Consumer spending patterns are predicted to give investors more of an edge than other types of alternative data over the coming years, according to a new survey.
A poll of 100 portfolio managers and buy-side analysts finds that 76 percent see consumer spending data as providing ‘an outsized informational edge in the near future’.
The next-most popular option is web, mobile and app usage (cited by 65 percent of respondents), employment and people moves (58 percent) and social listening (41 percent), explains the report from data firm Exabel.
The research also asks which types of alternative data categories will see a dramatic increase in use over the next three years. The most popular option is once again consumer spending data (cited by 52 percent), followed by employment data (44 percent) and web-scraped data, such as web searches and click-through rates, at 37 percent.
Investors have long relied on alternative data, which refers to datasets beyond traditional financial sources such as company results and broker notes, to support the investment process.
But the use of alternative data has ballooned in the last two decades as increasing amounts of data have become available, along with powerful computers to process the information.
The emergence of sophisticated chatbots, like OpenAI’s ChatGPT and Google’s Bard, is set to offer investors further ways to source and analyze non-traditional datasets.
On a recent IR Magazine Webinar, panelists discussed how generative AI tools like ChatGPT could ultimately take over from search engines as the main way people search for information on companies.

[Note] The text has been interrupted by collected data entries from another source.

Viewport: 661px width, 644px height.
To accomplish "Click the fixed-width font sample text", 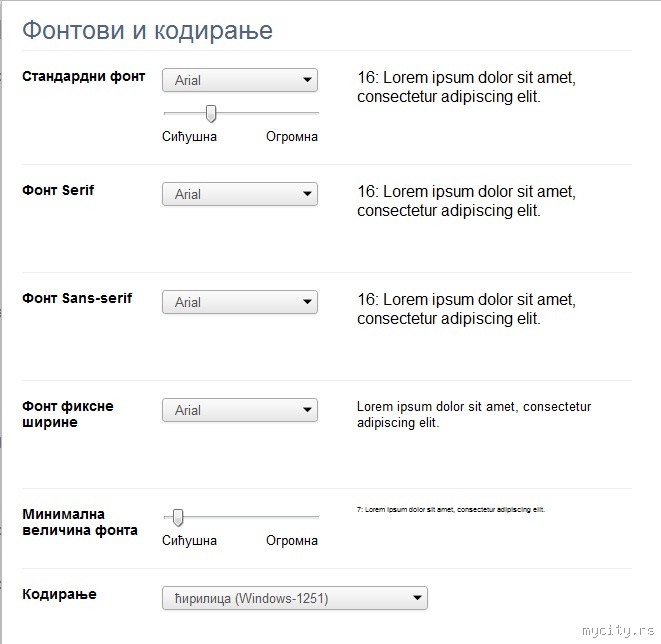I will click(x=473, y=414).
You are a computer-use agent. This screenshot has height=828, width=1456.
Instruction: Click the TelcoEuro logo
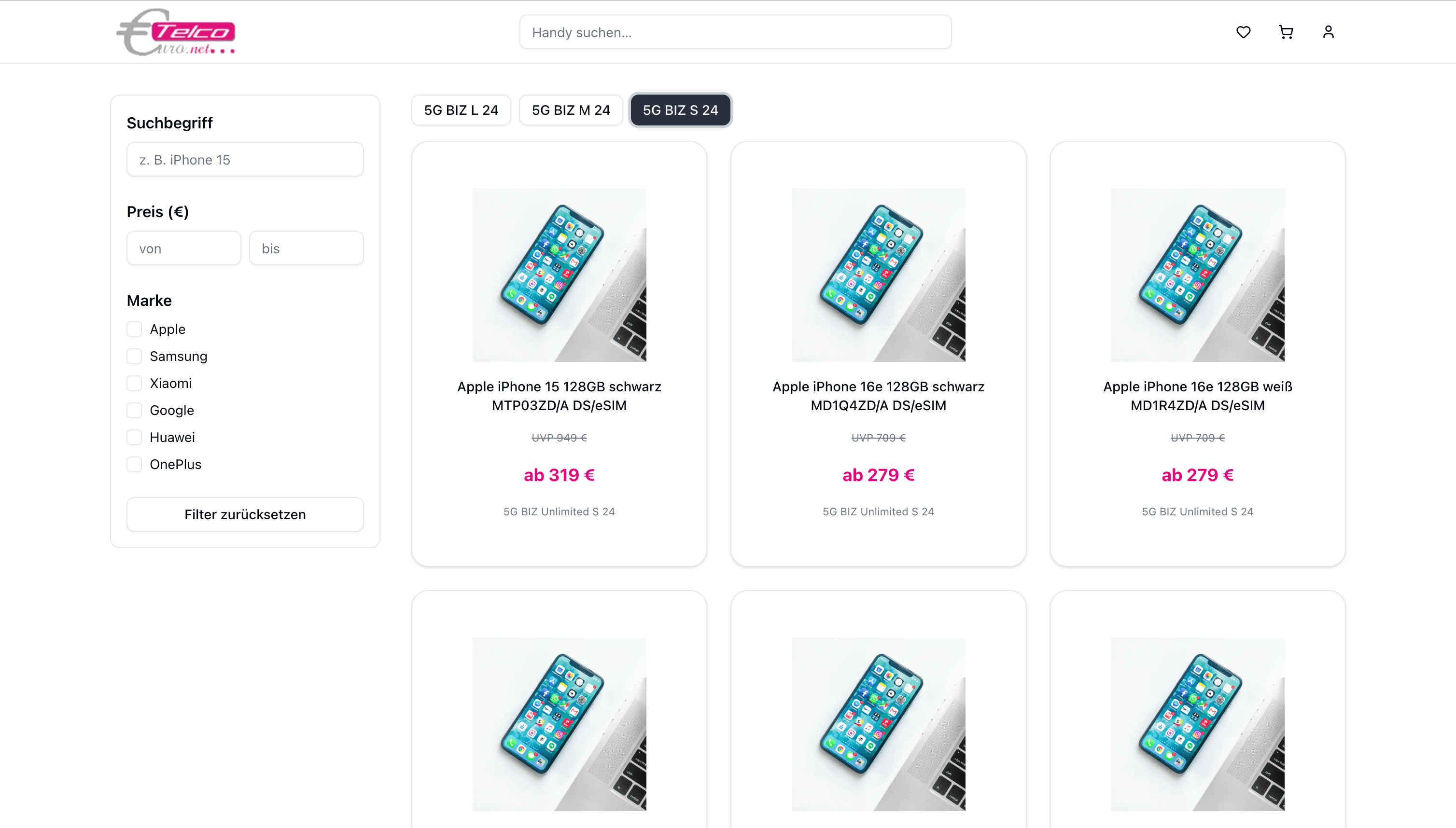pyautogui.click(x=176, y=31)
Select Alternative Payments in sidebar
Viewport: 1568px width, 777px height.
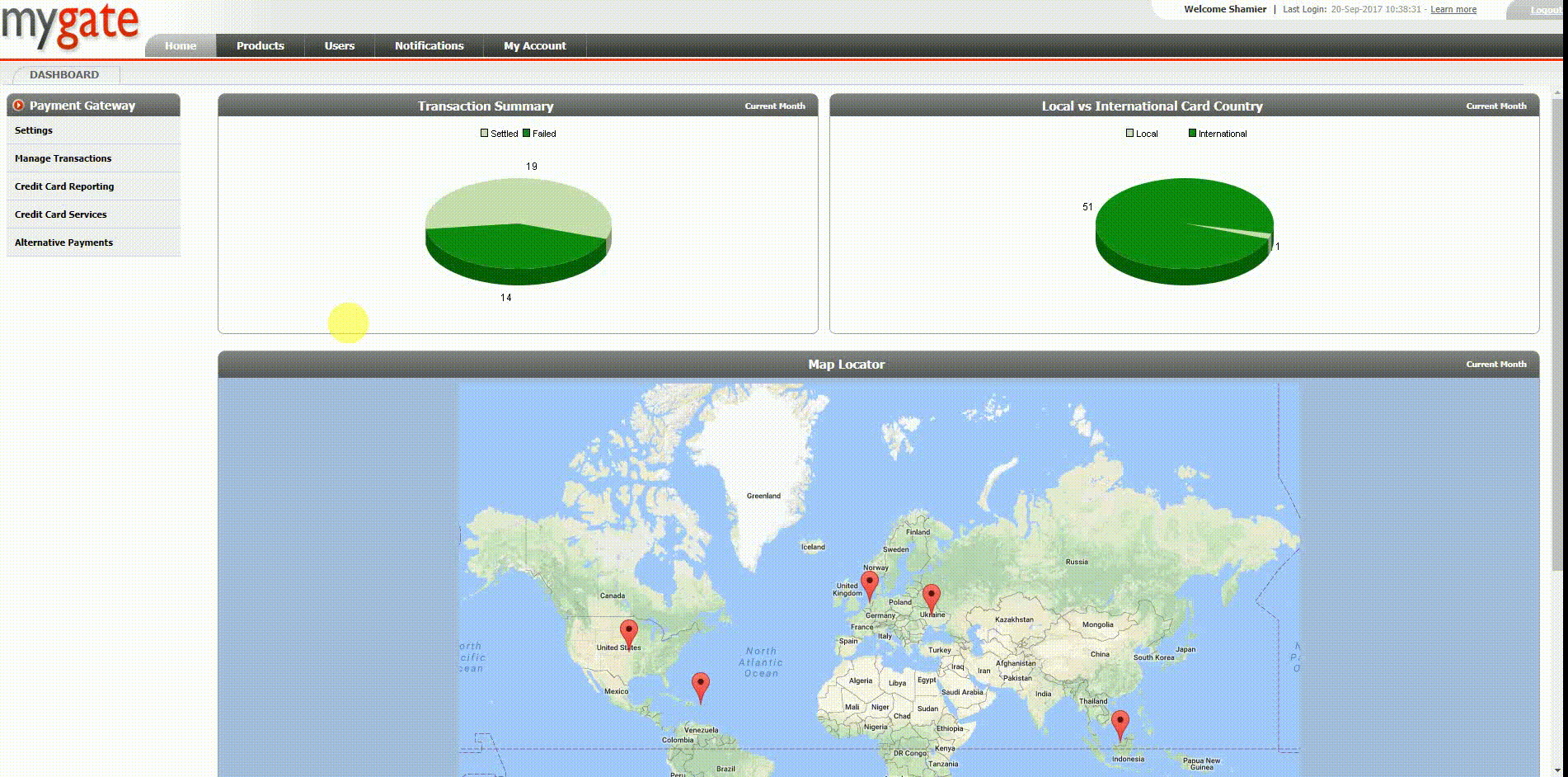tap(63, 243)
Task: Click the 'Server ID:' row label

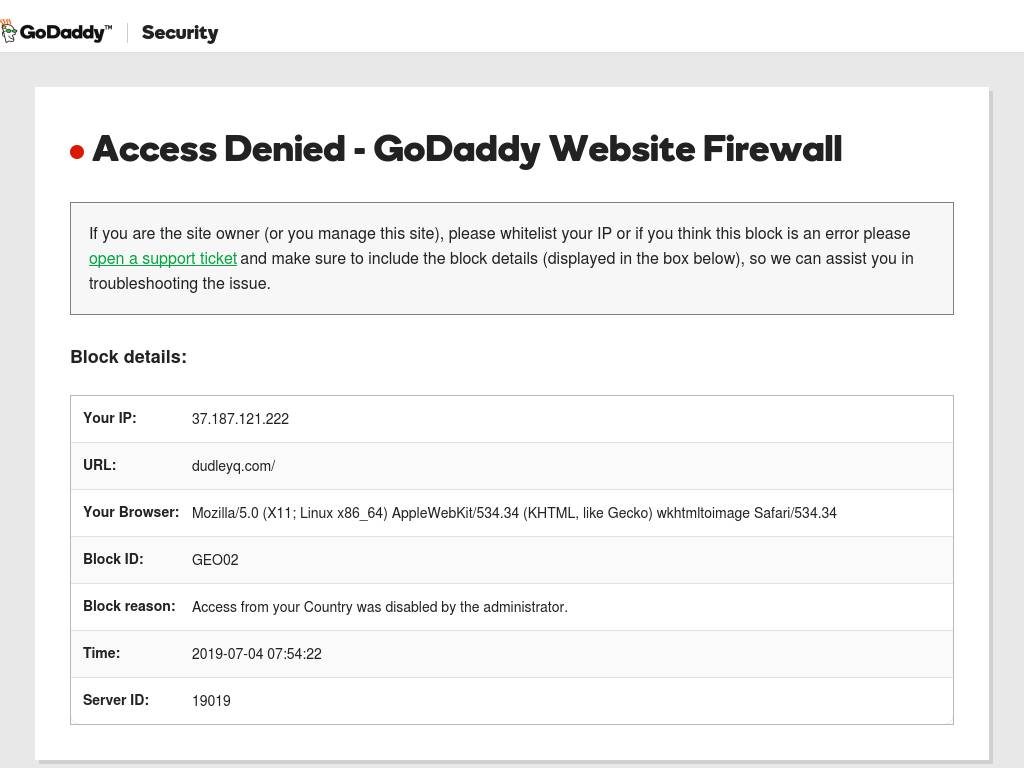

The Exabel survey reports that nearly all respondents (96 percent) are already incorporating alternative data into their investment decisions, while 90 percent expect the use of alternative data to rise further over the next three years.
The main challenges of using alternative data, according to the research, are combining data from different sources (cited by 71 percent of respondents), processing raw data into a usable format (53 percent) and comparing different datasets that are similar (49 percent).
‘The alternative data market is making huge progress and the insights and trends it can show are becoming more important for investment professionals,’ says Neil Chapman, CEO of Exabel, in a statement.
‘Challenges remain in capitalizing on the full potential of alternative data, but many of these are fading as technology evolves and the market matures.’